Reliance on Pierre and other similar cases is inappropriate, since those cases involved the transfer of partial interests in the LLC, not 100% of the LLC. In such cases, a hypothetical willing buyer would take into consideration the restrictions on the LLC interest that would apply after receipt of the partial LLC interest since he/she would be only a partial owner bound by those restrictions. Such restrictions are irrelevant when the hypothetical willing buyer owns 100% of the LLC interest since there are no internal LLC restrictions on his/her ownership that cannot be overcome by reason of that 100% ownership.

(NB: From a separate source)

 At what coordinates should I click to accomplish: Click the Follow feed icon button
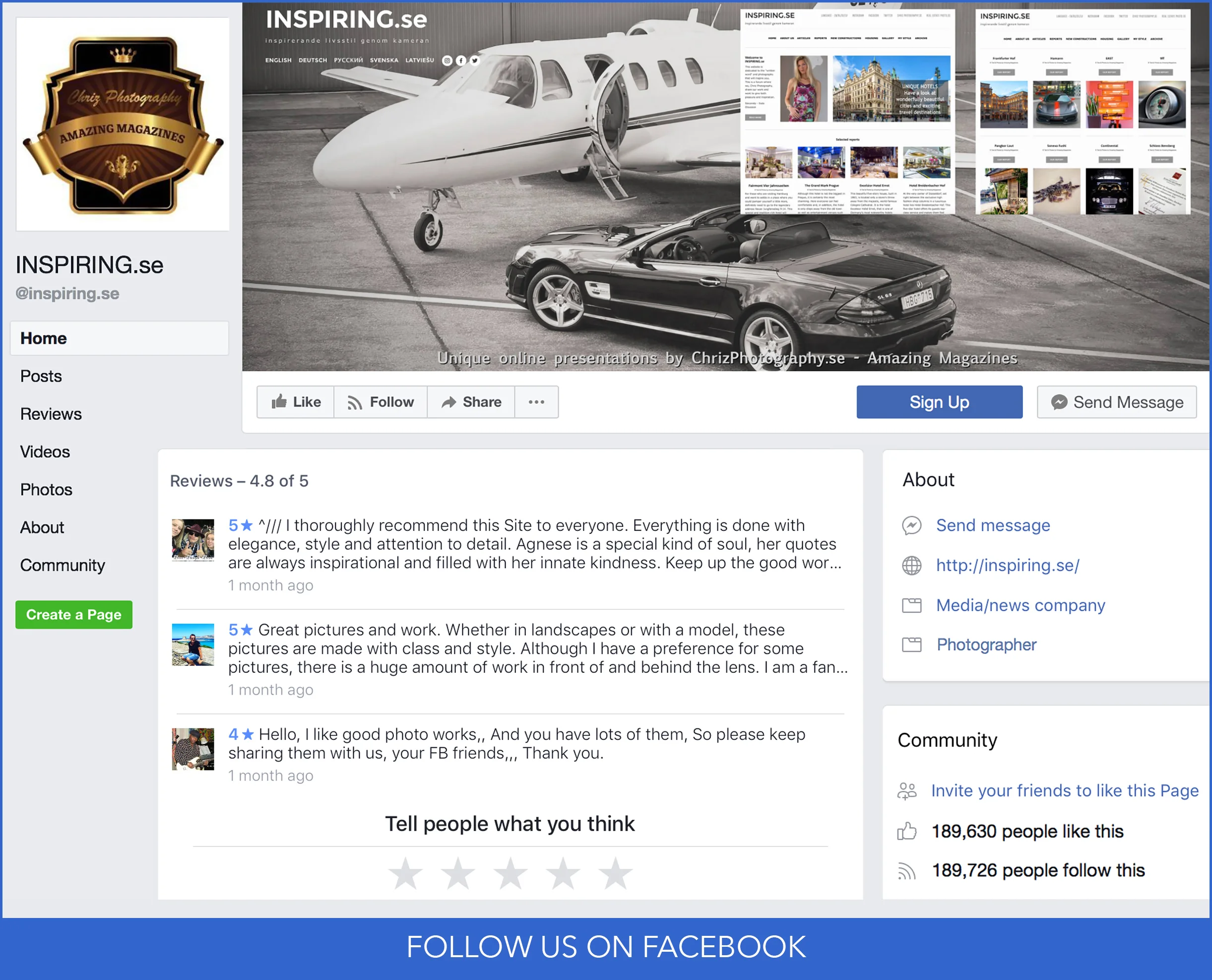coord(380,402)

The Tax Court agreed with this distinction and found that generally the valuation of the asset of the LLC (after taking into consideration liabilities of the LLC) equates with the value of the 100% LLC interest. It did note, however, that in this case there may have been an external transfer restriction that applies to a successor owner of the LLC interest, which transfer restriction does not apply directly to the asset of the LLC. In that case, there might be a difference in value between a 100% member interest and the net value of the assets of the LLC. Thus, a separate valuation of the 100% member interest may be needed.
Conservative planners should assure that the valuations that they obtain for tax compliance purposes properly describe the interest actually being transferred, and that there are no reasons why the 100% member interest should be different than the net value of the LLC assets if that valuation of the member interest is based entirely on the net value of the LLC assets.